Source records
....

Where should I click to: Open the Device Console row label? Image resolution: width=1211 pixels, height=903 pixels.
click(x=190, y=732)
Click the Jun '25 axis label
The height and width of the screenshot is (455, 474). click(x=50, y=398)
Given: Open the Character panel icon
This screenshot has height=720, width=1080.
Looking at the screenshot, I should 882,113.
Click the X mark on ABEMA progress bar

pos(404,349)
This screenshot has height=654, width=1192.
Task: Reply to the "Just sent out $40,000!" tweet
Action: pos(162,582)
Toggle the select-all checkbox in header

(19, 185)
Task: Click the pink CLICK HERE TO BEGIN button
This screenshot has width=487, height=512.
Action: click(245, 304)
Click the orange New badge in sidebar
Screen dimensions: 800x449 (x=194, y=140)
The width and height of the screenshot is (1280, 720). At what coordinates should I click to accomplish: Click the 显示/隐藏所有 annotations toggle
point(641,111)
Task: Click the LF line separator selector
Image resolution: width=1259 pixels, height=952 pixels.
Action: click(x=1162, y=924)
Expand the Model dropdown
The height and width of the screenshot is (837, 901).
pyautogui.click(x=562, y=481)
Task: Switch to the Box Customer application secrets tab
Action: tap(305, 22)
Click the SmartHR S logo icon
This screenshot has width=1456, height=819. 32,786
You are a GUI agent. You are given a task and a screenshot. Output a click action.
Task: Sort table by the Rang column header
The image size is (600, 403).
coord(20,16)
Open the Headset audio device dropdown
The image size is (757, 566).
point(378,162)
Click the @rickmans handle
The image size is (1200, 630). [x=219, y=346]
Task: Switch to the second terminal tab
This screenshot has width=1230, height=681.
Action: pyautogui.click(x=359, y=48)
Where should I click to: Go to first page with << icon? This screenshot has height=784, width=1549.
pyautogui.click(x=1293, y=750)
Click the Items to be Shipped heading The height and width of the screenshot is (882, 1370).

....

- How to complete this task -
Look over the records. Copy the lines that include the word "dropdown".

- Response below -
Expand the Model dropdown
Open the Headset audio device dropdown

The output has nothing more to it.